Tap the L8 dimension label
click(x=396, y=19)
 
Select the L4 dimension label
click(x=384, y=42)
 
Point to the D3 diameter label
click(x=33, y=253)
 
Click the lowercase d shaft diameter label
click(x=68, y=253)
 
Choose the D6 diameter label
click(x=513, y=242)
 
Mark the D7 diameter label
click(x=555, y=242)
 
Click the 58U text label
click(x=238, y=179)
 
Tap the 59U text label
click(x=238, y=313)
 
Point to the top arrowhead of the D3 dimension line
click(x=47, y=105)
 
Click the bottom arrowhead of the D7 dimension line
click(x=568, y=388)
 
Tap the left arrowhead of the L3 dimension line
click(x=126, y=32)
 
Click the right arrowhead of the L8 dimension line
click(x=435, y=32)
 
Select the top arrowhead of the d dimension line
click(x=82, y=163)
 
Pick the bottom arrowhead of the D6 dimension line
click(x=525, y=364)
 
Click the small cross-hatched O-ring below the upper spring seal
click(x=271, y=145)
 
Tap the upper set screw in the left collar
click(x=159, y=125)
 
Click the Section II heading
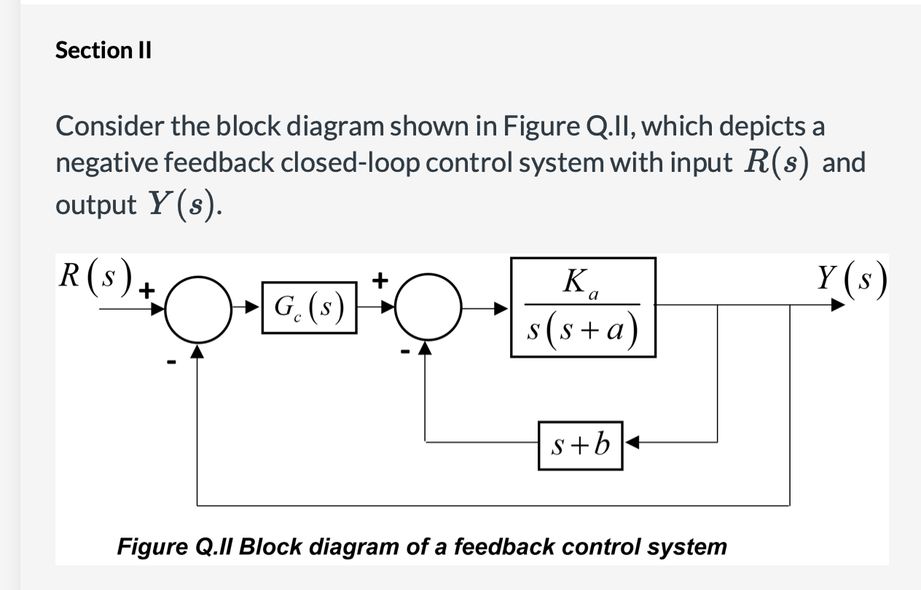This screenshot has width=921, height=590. coord(103,50)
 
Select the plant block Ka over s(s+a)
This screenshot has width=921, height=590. coord(583,307)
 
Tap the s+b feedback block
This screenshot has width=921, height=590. coord(581,444)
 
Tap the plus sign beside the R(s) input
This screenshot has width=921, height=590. coord(146,291)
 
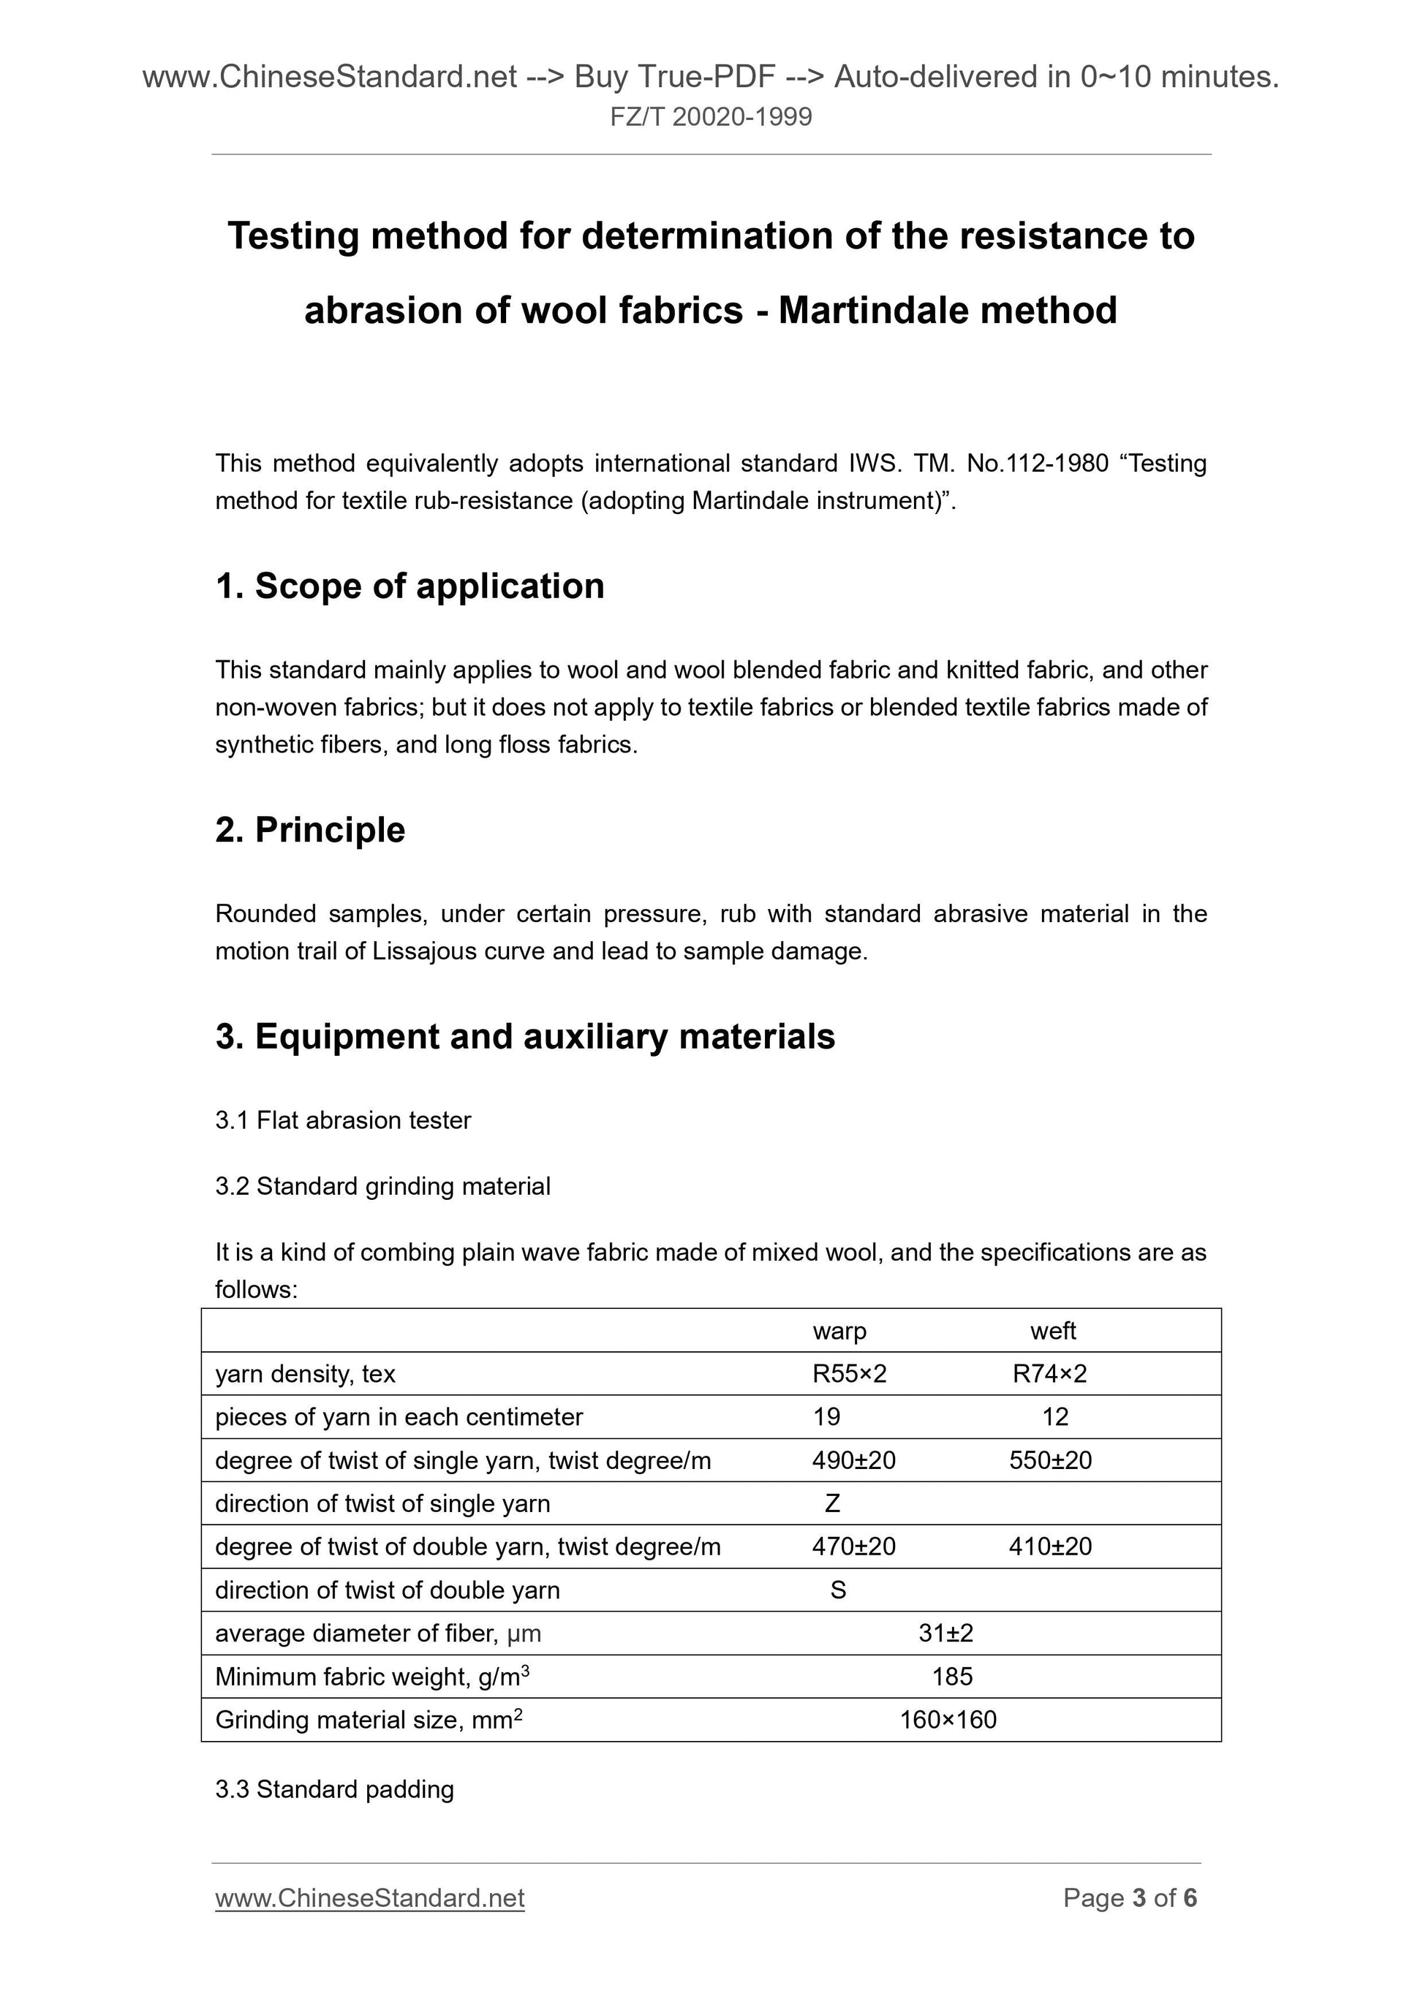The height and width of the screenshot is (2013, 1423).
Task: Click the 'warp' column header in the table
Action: click(839, 1331)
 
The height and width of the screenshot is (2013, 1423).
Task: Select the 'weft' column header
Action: click(1053, 1331)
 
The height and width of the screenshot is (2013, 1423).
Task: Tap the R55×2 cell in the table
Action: click(850, 1374)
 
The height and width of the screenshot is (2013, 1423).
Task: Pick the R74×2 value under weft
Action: click(1049, 1374)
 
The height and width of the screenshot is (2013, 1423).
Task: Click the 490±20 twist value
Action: click(854, 1461)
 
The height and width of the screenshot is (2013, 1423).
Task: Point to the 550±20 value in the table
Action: click(1050, 1461)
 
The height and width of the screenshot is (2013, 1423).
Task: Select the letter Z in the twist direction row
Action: click(833, 1503)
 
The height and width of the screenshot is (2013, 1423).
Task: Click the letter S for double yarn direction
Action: click(838, 1590)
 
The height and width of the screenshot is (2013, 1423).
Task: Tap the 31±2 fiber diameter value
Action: click(946, 1634)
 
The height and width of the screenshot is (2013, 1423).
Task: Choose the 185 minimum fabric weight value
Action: click(952, 1677)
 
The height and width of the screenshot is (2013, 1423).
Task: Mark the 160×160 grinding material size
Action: click(948, 1719)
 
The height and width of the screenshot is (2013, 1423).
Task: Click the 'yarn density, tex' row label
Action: click(305, 1374)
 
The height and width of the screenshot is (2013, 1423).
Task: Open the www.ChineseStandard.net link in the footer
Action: click(370, 1898)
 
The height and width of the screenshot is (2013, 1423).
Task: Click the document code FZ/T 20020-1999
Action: click(711, 116)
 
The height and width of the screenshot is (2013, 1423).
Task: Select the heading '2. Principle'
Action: click(310, 829)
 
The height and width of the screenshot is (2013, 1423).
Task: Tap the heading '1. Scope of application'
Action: click(409, 586)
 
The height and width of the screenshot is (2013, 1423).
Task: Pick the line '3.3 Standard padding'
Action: click(334, 1789)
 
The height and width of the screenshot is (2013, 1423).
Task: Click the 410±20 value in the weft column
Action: click(1050, 1546)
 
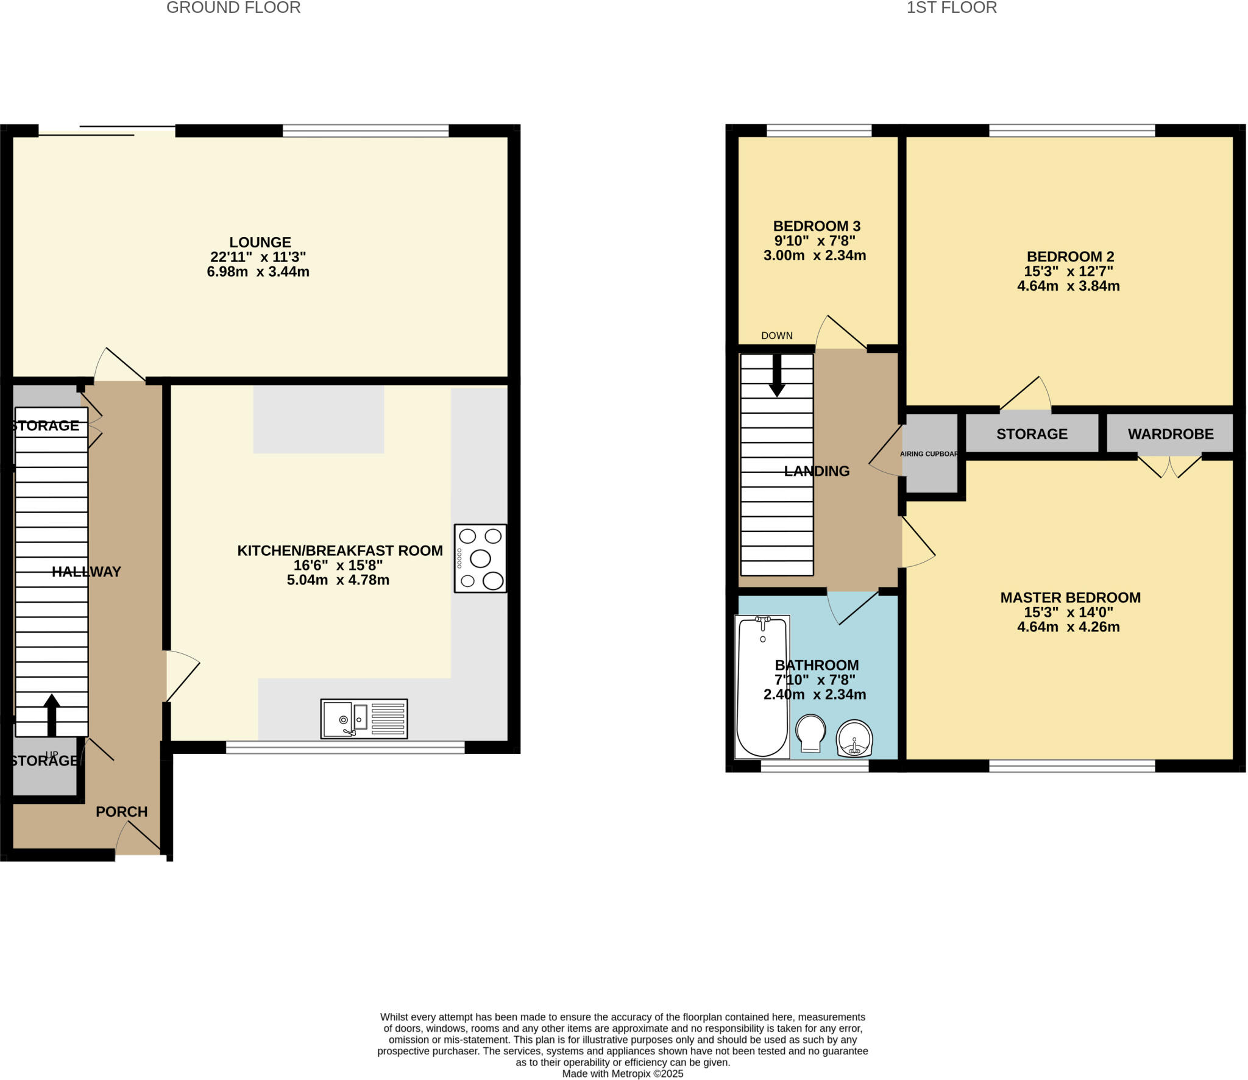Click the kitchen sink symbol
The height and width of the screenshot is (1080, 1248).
pos(364,719)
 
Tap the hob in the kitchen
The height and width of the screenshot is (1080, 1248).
pos(480,558)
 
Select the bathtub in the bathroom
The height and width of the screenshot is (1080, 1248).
pos(762,687)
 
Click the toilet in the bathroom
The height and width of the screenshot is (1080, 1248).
pos(810,734)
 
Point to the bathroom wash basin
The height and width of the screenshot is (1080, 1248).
pos(854,739)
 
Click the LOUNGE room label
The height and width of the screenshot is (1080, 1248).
pos(260,243)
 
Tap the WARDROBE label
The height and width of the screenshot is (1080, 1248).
pos(1171,434)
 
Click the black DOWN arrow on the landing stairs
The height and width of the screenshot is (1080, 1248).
pos(777,377)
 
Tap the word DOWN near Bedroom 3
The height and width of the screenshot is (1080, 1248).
pos(777,336)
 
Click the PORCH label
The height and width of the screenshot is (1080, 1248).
pos(122,812)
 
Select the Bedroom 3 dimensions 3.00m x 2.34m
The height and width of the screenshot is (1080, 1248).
pos(815,256)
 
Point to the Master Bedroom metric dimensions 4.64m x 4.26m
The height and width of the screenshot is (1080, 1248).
pos(1068,627)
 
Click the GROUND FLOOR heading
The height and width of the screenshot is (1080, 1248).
pos(233,8)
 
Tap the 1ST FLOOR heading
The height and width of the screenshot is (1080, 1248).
pos(951,8)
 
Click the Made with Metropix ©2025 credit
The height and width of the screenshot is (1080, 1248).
pos(622,1074)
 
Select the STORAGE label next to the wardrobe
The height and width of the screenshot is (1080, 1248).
pos(1032,434)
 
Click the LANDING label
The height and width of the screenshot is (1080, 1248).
pos(817,471)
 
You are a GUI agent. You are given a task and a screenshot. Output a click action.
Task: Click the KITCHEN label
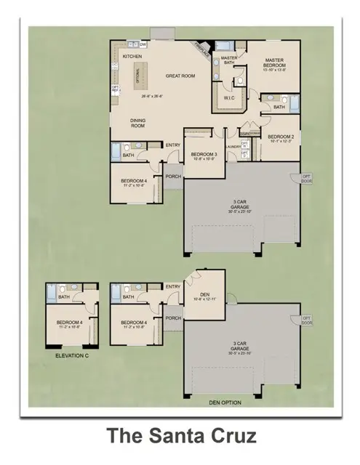point(132,56)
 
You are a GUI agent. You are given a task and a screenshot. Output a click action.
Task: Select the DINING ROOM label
point(138,124)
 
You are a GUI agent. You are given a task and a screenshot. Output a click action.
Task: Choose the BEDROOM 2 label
point(280,137)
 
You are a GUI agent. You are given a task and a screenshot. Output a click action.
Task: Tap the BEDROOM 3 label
point(203,154)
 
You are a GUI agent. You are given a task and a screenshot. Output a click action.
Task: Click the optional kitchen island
point(140,75)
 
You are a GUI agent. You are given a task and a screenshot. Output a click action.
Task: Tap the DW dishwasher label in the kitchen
point(143,45)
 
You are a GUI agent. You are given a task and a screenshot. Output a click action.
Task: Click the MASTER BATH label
point(229,60)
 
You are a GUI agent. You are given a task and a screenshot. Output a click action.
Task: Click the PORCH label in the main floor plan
point(173,176)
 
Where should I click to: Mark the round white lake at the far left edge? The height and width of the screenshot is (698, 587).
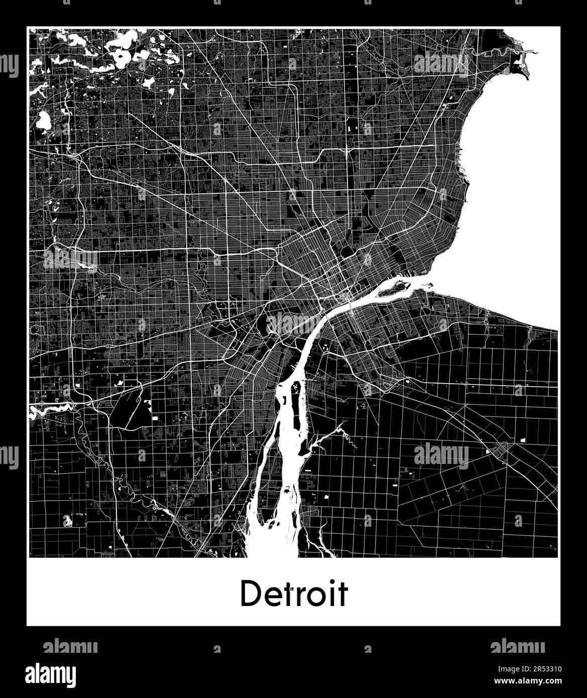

━━━━━━━━━━━━━━━━━━━━

TO BE DONE
Copy all of the material above word for word, leaving out the pictures.

OUTPUT FOR THIS TASK
Tap the L8 dimension label
click(x=396, y=19)
 
Select the L4 dimension label
click(x=384, y=42)
 
Point to the D3 diameter label
click(x=33, y=253)
 
Click the lowercase d shaft diameter label
click(x=68, y=253)
 
Choose the D6 diameter label
click(x=513, y=242)
 
Mark the D7 diameter label
click(x=555, y=242)
 
Click the 58U text label
click(x=238, y=179)
 
Tap the 59U text label
click(x=238, y=313)
 
Point to the top arrowhead of the D3 dimension line
click(x=47, y=105)
 
Click the bottom arrowhead of the D7 dimension line
click(x=568, y=388)
 
Tap the left arrowhead of the L3 dimension line
click(x=126, y=32)
 
Click the right arrowhead of the L8 dimension line
click(x=435, y=32)
 
Select the top arrowhead of the d dimension line
click(x=82, y=163)
 
Pick the bottom arrowhead of the D6 dimension line
click(x=525, y=364)
 
Click the small cross-hatched O-ring below the upper spring seal
click(x=271, y=145)
 
Tap the upper set screw in the left collar
click(x=159, y=125)
 
Click the Section II heading
This screenshot has width=921, height=590. coord(103,50)
 
Select the plant block Ka over s(s+a)
This screenshot has width=921, height=590. coord(583,307)
 
Tap the s+b feedback block
This screenshot has width=921, height=590. coord(581,444)
 
Tap the plus sign beside the R(s) input
This screenshot has width=921, height=590. coord(146,291)
 
The height and width of the screenshot is (2013, 1423).
Task: Click the 'warp' column header in the table
Action: click(839, 1331)
 
The height and width of the screenshot is (2013, 1423).
Task: Select the 'weft' column header
Action: click(1053, 1331)
 
The height and width of the screenshot is (2013, 1423).
Task: Tap the R55×2 cell in the table
Action: click(850, 1374)
 
The height and width of the screenshot is (2013, 1423).
Task: Pick the R74×2 value under weft
Action: click(1049, 1374)
 
The height and width of the screenshot is (2013, 1423).
Task: Click the 490±20 twist value
Action: click(854, 1461)
 
The height and width of the screenshot is (2013, 1423).
Task: Point to the 550±20 value in the table
Action: click(1050, 1461)
 
The height and width of the screenshot is (2013, 1423).
Task: Select the letter Z in the twist direction row
Action: click(833, 1503)
 
The height and width of the screenshot is (2013, 1423).
Task: Click the letter S for double yarn direction
Action: click(838, 1590)
 
The height and width of the screenshot is (2013, 1423).
Task: Tap the 31±2 fiber diameter value
Action: click(946, 1634)
 
The height and width of the screenshot is (2013, 1423).
Task: Choose the 185 minimum fabric weight value
Action: click(952, 1677)
 
The height and width of the screenshot is (2013, 1423).
Task: Mark the 160×160 grinding material size
Action: click(948, 1719)
 
The height and width of the screenshot is (2013, 1423).
Task: Click the 'yarn density, tex' row label
Action: click(305, 1374)
 
The height and width of the screenshot is (2013, 1423).
Task: Open the www.ChineseStandard.net link in the footer
Action: click(370, 1898)
 
The height and width of the screenshot is (2013, 1423).
Task: Click the document code FZ/T 20020-1999
Action: click(711, 116)
 
The height and width of the screenshot is (2013, 1423).
Task: Select the heading '2. Principle'
Action: click(310, 829)
 
The height and width of the screenshot is (2013, 1423).
Task: Tap the heading '1. Scope of application'
Action: click(409, 586)
 
The height and width of the screenshot is (2013, 1423).
Task: Pick the line '3.3 Standard padding'
Action: click(334, 1789)
 
The height and width of the screenshot is (2013, 1423).
Task: Click the 410±20 value in the weft column
Action: click(1050, 1546)
 
Click the kitchen sink symbol
The height and width of the screenshot is (1080, 1248).
pos(364,719)
 
Tap the hob in the kitchen
The height and width of the screenshot is (1080, 1248).
pos(480,558)
 
Select the bathtub in the bathroom
The height and width of the screenshot is (1080, 1248).
pos(762,687)
 
Click the toilet in the bathroom
The height and width of the screenshot is (1080, 1248).
pos(810,734)
 
Point to the bathroom wash basin
The height and width of the screenshot is (1080, 1248).
pos(854,739)
 
Click the LOUNGE room label
The height and width of the screenshot is (1080, 1248).
pos(260,243)
 
Tap the WARDROBE label
The height and width of the screenshot is (1080, 1248).
pos(1171,434)
 
Click the black DOWN arrow on the landing stairs
The height and width of the screenshot is (1080, 1248).
pos(777,377)
 
Tap the word DOWN near Bedroom 3
The height and width of the screenshot is (1080, 1248).
pos(777,336)
 
Click the PORCH label
The height and width of the screenshot is (1080, 1248).
pos(122,812)
 
Select the Bedroom 3 dimensions 3.00m x 2.34m
The height and width of the screenshot is (1080, 1248).
pos(815,256)
 
Point to the Master Bedroom metric dimensions 4.64m x 4.26m
The height and width of the screenshot is (1080, 1248).
pos(1068,627)
 
Click the GROUND FLOOR heading
The height and width of the screenshot is (1080, 1248).
pos(233,8)
 
Tap the 1ST FLOOR heading
The height and width of the screenshot is (1080, 1248).
pos(951,8)
 
Click the Made with Metropix ©2025 credit
The height and width of the screenshot is (1080, 1248).
pos(622,1074)
 
Select the STORAGE label next to the wardrobe
The height and width of the screenshot is (1080, 1248).
pos(1032,434)
 
Click the LANDING label
The height and width of the screenshot is (1080, 1248).
pos(817,471)
 
You are a GUI agent. You are given a task and a screenshot. Output a click action.
Task: Click the KITCHEN label
point(132,56)
 
You are a GUI agent. You are given a task and a screenshot. Output a click action.
Task: Select the DINING ROOM label
point(138,124)
 
You are a GUI agent. You are given a task and a screenshot. Output a click action.
Task: Choose the BEDROOM 2 label
point(280,137)
 
You are a GUI agent. You are given a task and a screenshot. Output a click action.
Task: Tap the BEDROOM 3 label
point(203,154)
 
You are a GUI agent. You are given a task and a screenshot. Output a click action.
Task: Click the optional kitchen island
point(140,75)
 
You are a GUI agent. You are given a task and a screenshot. Output a click action.
Task: Tap the DW dishwasher label in the kitchen
point(143,45)
 
You are a GUI agent. You are given a task and a screenshot. Output a click action.
Task: Click the MASTER BATH label
point(229,60)
 
You are a GUI agent. You are given a task and a screenshot. Output a click action.
Task: Click the PORCH label in the main floor plan
point(173,176)
 
Where should I click to: Mark the round white lake at the far left edge? The height and width of the screenshot is (698, 587).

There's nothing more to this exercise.